Словом, Борис в мужественной роли Базарова, а я — тех старичков — кладбищенских.
А плакала я потому, что Борис, лучший лирический поэт нашего времени, на моих глазах предавал Лирику, называя всего себя и всё в себе — болезнью. (Пусть — "высокой". Но он и этого не сказал…)"
"Лучший лирический поэт нашего времени" — сказано, разумеется, искренне. И чествовали Пастернака на Конгрессе по заслугам, в этом она не сомневалась. Вот только… она, Марина Цветаева, была на Конгрессе (мы уже говорили об этом) всего лишь добровольной гостьей. Дело не в политике: Цветаева никогда не поднялась бы на политическую трибуну. Дело заключалось в том, что в глазах культурных деятелей мира Борис Пастернак был провозглашен как крупнейшее явление в поэзии. А она… она, как "бедная родственница", упрашивала редакции ничтожно-тиражных считанных эмигрантских газет и журналов не сокращать ее строк, понять ее текст, поскорее выплатить тощий гонорар… Бориса Пастернака называли "гениальным", "рисовали и фотографировали для нескольких здешних журналов"; он был в ужасе "от пестрого мельканья красок, радио, лжи (его заставили произнести по радио несколько демагогических фраз для советской передачи. — А.С.), мошеннического и бесчеловечного… раздуванья" его "значенья". А она была — писательницей, так сказать, "местного значения", которую в любой момент могли обидеть тем или иным (и тем и иным, печатным и моральным) способом: в лице адамовичей, рудневых и иже с ними. То, что Борис Пастернак на своей родине находился куда в более трагическом положении, — до конца понимать она, конечно, не могла.
А цену себе каждый великий творец не может не знать. Знала и Цветаева.
Не изменив в своем плане ни одного дня, 28 июня она с сыном уехала в Фавьер.

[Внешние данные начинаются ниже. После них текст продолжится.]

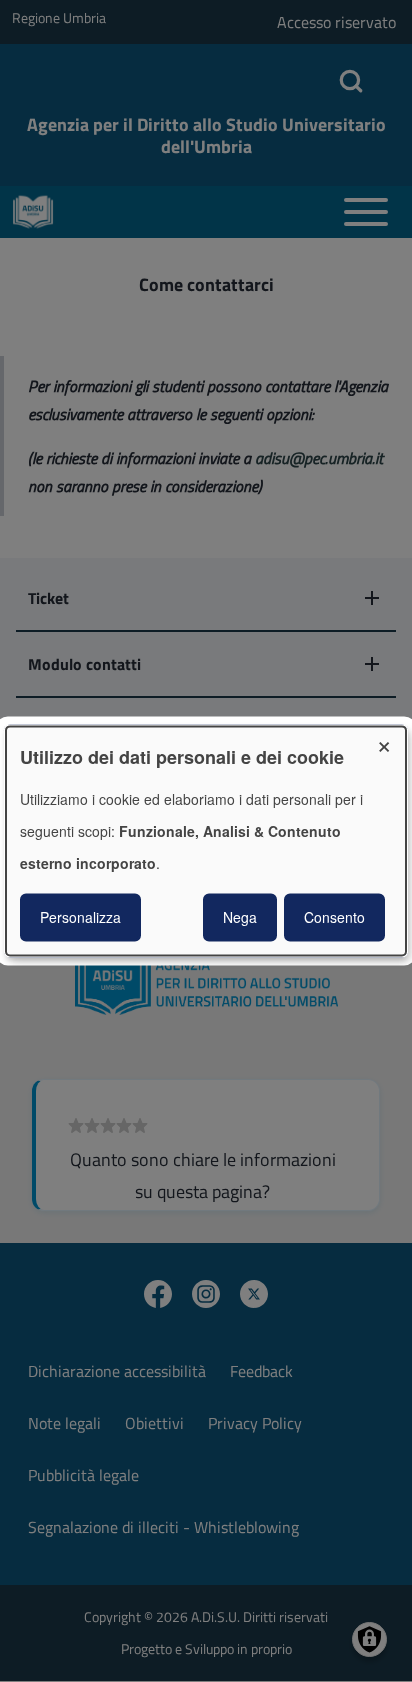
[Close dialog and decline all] (391, 738)
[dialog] (206, 840)
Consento (334, 918)
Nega (240, 918)
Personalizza (80, 918)
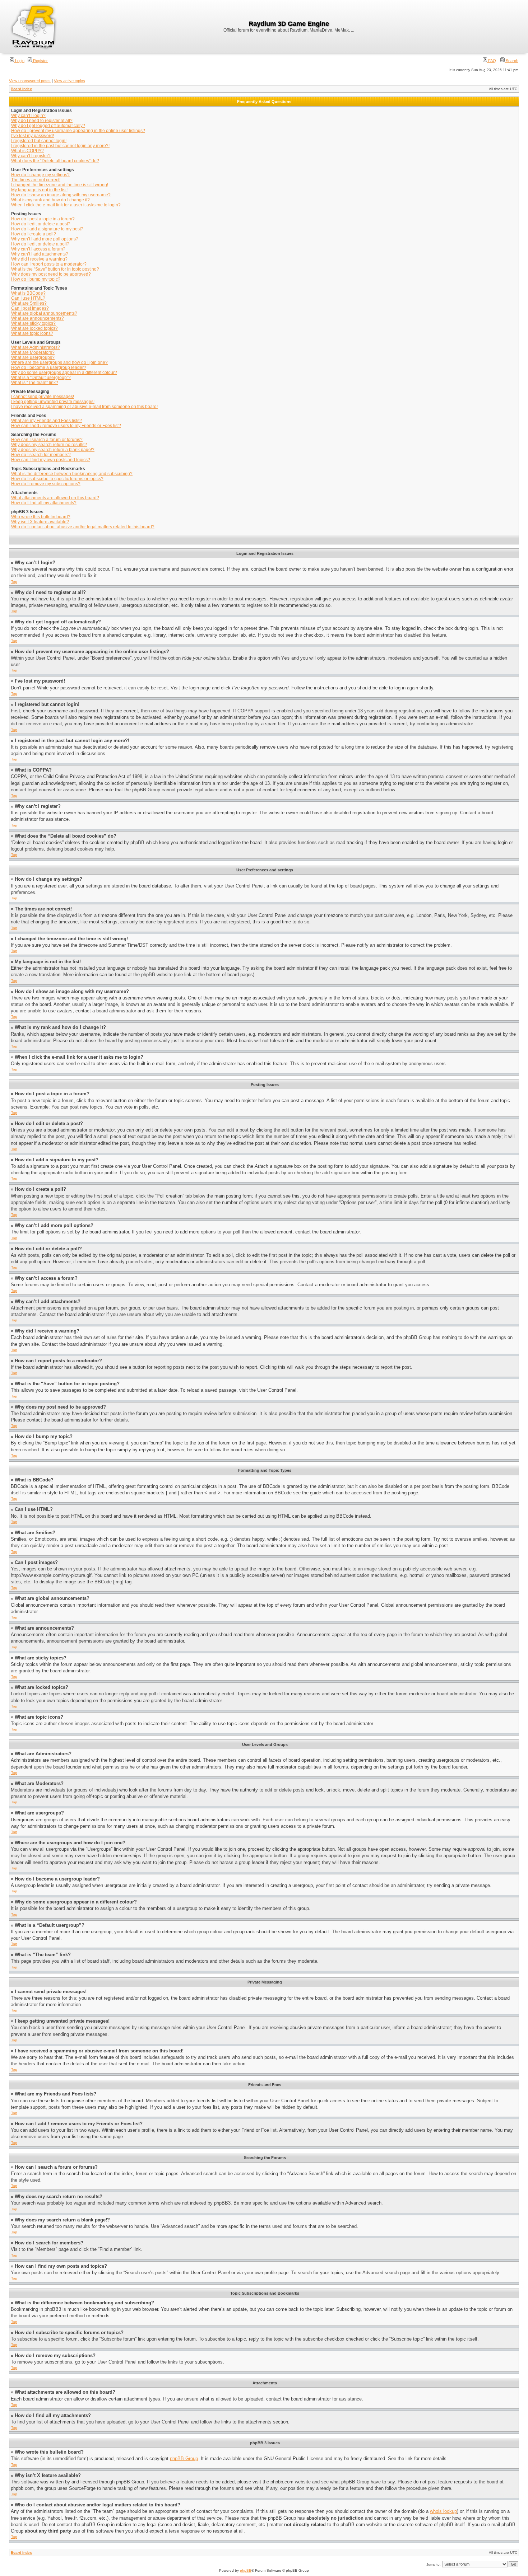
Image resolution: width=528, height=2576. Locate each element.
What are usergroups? (33, 357)
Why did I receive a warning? (39, 259)
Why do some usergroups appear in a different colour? (64, 372)
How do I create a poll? (33, 233)
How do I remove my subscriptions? (45, 483)
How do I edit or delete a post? (40, 223)
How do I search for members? (41, 454)
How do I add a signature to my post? (47, 228)
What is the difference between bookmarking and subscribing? (72, 473)
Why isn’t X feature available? (40, 521)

Бориса Леонидовича навещали Сергей Яковлевич (к которому Пастернак отнесся с большой симпатией и который во время заседаний Конгресса возглавлял "бригаду прогрессивной общественности", охранявшую Дворец Мютюалите) и Аля. (Много лет спустя, из ада своих изгнаний она вспоминала то лето в письмах к Борису Леонидовичу: "…сколько было апельсинов, как было жарко, по коридорам гостиницы бродил полуголый Лахути, мы ходили по книжным магазинам и универмагам, ты ни во что не вникал и думал о своем, домашнем?.." Это она писала Пастернаку в 1948 году, и снова — в 1955: "…когда ты так патетически грустил в гостинице (я как сейчас помню эту комнату — слева окно, возле окна — восьмиспальная кровать, справа — неизбежный мраморный камин, на нем — стопка неразрезанных книг издания NBF, а сверху апельсины. На кровати (по диагонали) ты, в одном углу я хлопаю глазами, а в другом — круглый медный Лахути. Ему жарко, и он босиком)".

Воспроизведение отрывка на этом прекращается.